Additionally, we urge a strong reconsideration of the non covered services listed in Section 6. Many of the services listed in Section 6 are common procedures that transgender and gender nonconforming people pursue to alleviate gender dysphoria in line with WPATH standards of care; in particular, we find it deeply troubling that facial feminization, trachea shave and voice therapy are included in the non covered services listed in Section 6. Ingersoll has helped transgender and gender nonconforming people seeking to alleviate their gender dysphoria access these procedures for decades. We do not believe the exception to the rule process is an adequate alternative as it creates more barriers and undo burden on transgender and gender nonconforming people attempting to access gender affirming care. 

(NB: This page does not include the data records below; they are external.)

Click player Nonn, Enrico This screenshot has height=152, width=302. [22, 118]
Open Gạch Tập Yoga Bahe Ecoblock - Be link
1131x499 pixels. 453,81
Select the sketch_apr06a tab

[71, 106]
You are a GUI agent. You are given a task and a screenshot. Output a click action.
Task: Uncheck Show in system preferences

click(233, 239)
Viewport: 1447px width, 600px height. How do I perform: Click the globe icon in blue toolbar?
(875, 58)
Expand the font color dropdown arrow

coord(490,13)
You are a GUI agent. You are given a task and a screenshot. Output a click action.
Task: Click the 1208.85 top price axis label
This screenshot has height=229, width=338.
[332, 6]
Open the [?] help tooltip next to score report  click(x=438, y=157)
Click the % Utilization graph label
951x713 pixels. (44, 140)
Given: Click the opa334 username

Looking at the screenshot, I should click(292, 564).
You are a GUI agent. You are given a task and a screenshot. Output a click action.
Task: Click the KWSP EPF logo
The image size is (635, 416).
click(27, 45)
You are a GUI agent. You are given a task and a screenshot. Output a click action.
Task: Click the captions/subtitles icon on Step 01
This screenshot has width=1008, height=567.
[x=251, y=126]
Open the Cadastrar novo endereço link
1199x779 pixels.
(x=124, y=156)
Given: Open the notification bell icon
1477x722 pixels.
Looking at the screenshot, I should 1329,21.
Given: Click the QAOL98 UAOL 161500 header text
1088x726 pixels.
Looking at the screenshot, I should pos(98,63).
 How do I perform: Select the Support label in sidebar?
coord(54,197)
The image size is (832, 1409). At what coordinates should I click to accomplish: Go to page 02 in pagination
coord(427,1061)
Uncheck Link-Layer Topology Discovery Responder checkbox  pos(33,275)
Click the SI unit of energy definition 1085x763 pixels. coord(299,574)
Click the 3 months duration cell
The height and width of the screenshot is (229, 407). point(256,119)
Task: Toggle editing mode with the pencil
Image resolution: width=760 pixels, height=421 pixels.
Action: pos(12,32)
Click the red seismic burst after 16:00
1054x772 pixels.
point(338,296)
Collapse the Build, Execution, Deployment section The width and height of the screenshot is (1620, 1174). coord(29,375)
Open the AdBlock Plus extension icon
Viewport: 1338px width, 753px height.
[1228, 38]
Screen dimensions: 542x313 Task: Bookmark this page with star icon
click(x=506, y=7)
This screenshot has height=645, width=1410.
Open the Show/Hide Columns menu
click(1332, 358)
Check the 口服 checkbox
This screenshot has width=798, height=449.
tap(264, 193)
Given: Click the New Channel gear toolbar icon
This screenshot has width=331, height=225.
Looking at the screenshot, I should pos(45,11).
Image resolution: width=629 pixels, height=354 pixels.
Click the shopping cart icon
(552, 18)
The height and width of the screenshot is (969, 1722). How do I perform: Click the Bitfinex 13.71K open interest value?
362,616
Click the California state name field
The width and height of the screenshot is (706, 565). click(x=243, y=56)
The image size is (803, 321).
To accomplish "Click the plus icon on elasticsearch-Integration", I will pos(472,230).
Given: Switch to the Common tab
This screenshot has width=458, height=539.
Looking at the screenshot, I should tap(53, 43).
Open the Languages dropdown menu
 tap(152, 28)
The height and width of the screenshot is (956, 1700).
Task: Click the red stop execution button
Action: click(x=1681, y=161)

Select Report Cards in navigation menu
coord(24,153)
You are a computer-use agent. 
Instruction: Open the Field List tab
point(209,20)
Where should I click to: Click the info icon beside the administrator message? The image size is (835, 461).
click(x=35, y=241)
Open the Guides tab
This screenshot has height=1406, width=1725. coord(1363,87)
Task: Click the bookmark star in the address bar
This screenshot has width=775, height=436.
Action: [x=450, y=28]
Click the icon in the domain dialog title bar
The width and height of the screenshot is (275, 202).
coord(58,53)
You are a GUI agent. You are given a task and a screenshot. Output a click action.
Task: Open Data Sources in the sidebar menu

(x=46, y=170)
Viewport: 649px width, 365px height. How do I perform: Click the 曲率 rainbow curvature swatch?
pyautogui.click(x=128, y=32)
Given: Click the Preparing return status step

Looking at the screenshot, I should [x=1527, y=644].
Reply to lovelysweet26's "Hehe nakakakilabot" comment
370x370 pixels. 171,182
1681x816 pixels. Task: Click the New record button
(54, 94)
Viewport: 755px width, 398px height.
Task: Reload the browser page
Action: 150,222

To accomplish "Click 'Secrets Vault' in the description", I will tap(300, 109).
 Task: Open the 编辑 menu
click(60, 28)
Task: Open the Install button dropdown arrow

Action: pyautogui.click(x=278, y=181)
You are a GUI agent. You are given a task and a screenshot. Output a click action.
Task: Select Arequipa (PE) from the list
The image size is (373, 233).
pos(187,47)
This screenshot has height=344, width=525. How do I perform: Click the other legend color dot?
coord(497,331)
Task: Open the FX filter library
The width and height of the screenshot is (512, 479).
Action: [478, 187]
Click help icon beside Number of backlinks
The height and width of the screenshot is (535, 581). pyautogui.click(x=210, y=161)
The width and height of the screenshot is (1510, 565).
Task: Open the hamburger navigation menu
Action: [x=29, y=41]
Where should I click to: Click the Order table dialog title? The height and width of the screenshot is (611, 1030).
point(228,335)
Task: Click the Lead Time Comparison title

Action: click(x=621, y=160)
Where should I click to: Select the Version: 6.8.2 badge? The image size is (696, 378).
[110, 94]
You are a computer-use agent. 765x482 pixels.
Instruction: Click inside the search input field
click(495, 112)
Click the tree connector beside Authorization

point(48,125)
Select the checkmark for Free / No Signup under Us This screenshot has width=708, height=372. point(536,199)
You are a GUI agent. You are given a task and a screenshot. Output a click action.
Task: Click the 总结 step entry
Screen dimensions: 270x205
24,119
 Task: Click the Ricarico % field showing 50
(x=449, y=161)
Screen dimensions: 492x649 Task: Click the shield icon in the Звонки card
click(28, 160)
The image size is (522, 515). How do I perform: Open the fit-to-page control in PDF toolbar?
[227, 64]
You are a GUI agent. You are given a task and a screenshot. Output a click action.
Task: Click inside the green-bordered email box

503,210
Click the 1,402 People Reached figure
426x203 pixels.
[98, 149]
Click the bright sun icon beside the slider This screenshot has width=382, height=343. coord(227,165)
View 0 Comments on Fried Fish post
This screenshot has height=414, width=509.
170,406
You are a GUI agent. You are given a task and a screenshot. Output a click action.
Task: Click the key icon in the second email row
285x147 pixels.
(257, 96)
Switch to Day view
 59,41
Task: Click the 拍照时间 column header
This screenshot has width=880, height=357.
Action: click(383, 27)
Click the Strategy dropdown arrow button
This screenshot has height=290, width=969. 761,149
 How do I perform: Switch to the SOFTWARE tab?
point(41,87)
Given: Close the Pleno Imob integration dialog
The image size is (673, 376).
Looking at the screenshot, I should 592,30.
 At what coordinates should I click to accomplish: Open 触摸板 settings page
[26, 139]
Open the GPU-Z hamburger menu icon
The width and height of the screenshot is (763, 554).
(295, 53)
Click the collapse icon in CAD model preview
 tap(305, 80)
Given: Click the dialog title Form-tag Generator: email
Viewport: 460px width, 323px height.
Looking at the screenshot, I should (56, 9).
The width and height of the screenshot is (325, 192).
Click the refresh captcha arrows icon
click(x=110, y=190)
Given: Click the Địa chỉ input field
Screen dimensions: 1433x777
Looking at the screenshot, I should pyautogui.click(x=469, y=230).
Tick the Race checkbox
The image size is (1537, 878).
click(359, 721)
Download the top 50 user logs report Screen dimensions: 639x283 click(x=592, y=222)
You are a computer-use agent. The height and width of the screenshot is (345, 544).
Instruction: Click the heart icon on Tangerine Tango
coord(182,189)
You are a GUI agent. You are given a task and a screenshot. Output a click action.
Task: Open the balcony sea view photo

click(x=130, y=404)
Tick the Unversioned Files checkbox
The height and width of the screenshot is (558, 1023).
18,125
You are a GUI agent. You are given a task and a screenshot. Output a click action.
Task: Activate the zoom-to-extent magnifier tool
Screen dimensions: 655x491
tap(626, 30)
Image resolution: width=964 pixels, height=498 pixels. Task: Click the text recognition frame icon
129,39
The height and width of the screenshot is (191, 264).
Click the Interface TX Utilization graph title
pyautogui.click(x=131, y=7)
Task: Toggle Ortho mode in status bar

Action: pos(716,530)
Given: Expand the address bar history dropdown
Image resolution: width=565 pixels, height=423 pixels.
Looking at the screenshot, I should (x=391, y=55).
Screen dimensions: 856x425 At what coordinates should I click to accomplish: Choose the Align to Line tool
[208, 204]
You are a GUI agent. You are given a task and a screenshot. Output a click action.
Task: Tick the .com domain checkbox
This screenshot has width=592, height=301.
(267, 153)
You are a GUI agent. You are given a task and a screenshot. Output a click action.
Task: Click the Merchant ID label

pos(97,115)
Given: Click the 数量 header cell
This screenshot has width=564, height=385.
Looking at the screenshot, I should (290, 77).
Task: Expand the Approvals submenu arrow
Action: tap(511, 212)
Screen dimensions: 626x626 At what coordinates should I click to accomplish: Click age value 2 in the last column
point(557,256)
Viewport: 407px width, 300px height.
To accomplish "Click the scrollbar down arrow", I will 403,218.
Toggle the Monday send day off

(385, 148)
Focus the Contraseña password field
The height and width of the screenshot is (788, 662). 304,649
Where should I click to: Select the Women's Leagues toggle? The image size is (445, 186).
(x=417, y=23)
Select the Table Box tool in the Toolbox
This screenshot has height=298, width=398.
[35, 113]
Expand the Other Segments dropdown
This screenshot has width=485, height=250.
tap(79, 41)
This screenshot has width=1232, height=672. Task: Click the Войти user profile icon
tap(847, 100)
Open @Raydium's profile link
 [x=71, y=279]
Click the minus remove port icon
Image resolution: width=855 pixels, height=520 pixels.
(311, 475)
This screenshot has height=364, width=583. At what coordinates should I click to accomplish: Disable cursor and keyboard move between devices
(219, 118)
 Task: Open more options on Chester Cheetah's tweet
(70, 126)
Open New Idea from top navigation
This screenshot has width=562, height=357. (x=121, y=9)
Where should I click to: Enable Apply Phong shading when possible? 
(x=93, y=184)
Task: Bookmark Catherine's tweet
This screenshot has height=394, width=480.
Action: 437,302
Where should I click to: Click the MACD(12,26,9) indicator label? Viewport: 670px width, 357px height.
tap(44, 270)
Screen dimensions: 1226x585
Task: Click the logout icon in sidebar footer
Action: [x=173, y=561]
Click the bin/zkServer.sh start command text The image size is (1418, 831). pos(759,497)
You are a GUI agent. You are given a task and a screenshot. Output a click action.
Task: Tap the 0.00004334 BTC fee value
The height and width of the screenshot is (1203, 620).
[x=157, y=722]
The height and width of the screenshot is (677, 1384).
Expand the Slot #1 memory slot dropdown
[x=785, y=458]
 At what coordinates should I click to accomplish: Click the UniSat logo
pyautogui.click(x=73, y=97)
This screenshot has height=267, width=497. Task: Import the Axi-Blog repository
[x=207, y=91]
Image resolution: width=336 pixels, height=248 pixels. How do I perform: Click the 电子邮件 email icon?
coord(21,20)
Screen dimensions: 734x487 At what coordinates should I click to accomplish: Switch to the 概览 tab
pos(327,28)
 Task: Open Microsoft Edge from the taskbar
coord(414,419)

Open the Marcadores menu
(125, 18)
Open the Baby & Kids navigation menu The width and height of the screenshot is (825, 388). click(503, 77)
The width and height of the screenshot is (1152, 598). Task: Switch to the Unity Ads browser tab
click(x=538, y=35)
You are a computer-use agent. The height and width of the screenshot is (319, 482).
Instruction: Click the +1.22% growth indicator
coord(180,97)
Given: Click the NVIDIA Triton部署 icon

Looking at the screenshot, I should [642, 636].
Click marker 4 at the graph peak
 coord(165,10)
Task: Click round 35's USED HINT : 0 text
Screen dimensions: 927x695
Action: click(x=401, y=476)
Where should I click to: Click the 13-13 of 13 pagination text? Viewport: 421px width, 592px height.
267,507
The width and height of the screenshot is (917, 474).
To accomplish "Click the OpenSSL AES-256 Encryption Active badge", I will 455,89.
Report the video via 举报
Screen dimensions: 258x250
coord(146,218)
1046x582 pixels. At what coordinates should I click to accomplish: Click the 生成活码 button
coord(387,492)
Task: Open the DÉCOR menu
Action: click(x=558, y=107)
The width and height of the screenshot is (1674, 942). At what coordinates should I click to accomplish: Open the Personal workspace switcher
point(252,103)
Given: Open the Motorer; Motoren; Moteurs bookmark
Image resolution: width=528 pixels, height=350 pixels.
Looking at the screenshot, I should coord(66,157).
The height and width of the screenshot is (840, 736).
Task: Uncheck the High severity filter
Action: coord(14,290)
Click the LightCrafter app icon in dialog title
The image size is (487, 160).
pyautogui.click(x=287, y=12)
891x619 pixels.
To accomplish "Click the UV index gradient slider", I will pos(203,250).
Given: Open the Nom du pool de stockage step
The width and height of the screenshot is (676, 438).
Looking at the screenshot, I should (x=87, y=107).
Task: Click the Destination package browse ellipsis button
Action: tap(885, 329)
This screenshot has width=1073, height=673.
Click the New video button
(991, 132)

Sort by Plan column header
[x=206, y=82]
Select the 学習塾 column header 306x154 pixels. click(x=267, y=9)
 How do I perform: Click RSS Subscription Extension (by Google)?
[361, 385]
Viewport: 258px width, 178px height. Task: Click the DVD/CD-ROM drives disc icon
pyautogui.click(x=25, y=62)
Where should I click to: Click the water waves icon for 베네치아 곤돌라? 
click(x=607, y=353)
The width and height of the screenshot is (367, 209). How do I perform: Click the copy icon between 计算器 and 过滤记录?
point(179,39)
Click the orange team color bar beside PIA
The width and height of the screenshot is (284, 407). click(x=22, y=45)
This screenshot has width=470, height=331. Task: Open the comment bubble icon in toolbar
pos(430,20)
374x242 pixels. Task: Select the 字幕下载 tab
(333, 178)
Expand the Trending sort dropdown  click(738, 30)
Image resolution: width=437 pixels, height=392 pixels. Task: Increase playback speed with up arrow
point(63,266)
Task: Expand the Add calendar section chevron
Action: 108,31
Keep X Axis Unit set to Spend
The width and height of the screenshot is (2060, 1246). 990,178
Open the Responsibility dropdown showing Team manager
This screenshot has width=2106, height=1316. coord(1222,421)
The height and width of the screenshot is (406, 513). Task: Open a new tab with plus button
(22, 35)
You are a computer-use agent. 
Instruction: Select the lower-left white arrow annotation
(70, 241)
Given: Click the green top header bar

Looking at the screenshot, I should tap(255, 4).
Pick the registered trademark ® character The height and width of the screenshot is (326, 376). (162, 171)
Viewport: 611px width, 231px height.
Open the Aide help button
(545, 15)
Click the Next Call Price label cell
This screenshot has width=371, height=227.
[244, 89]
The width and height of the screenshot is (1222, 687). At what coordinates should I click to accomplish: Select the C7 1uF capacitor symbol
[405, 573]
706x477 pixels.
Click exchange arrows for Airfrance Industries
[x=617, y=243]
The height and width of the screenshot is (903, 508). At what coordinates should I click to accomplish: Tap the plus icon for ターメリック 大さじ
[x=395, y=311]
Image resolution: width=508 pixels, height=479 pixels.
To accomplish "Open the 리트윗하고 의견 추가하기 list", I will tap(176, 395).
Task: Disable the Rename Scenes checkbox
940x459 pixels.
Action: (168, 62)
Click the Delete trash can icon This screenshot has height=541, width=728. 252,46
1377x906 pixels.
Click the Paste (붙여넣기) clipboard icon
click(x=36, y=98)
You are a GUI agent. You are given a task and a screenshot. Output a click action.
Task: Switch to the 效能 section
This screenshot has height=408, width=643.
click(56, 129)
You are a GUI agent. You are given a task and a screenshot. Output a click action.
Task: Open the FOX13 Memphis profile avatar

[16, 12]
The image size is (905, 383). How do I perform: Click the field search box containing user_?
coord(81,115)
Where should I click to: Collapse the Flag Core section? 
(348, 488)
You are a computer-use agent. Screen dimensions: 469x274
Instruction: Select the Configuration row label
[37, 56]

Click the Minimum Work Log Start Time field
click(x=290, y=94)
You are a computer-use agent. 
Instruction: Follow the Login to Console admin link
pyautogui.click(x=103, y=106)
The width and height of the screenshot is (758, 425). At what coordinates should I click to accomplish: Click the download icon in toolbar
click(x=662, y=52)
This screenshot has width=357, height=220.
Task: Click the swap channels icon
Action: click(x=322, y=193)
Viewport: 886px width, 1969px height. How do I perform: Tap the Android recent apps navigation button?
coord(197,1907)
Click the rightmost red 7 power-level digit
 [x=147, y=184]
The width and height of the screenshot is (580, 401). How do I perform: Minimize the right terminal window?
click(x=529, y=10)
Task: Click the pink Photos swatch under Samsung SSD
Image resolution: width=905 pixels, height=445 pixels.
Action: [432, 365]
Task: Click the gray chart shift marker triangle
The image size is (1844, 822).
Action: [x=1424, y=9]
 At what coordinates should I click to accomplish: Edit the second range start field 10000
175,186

Ingersoll strongly supports the proposed language in revised subsection (2)(b), which would add licensed master’s level clinicians to the list of providers who may make or confirm a diagnosis of gender dysphoria. We know that this change will dramatically increase access to care for transgender and gender nonconforming people. Under the current rules, Ingersoll often acts as an intermediary between individuals and healthcare providers not currently able to make or confirm a diagnosis of gender dysphoria looking for healthcare providers that are currently able to make such a confirmation. This rule change will not only increase access to care but will also allow master’s level clinicians to spend more time supporting their clients and not searching for referrals. Similarly we support the removal of the “centers of excellence” (COE) requirements in WAC 182-531-1675 as we have found the that provision to create more barriers to care for our communities. Both proposed changes will make a substantial positive impact on our work with transgender and gender nonconforming people seeking care and the health care providers working to expand access to gender affirming care. 

Thank you for your consideration of our comments. Ingersoll Gender Center is committed to ensuring all transgender and gender nonconforming Washingtonians have access to trans competent gender affirming healthcare. We welcome any follow up questions or conversations.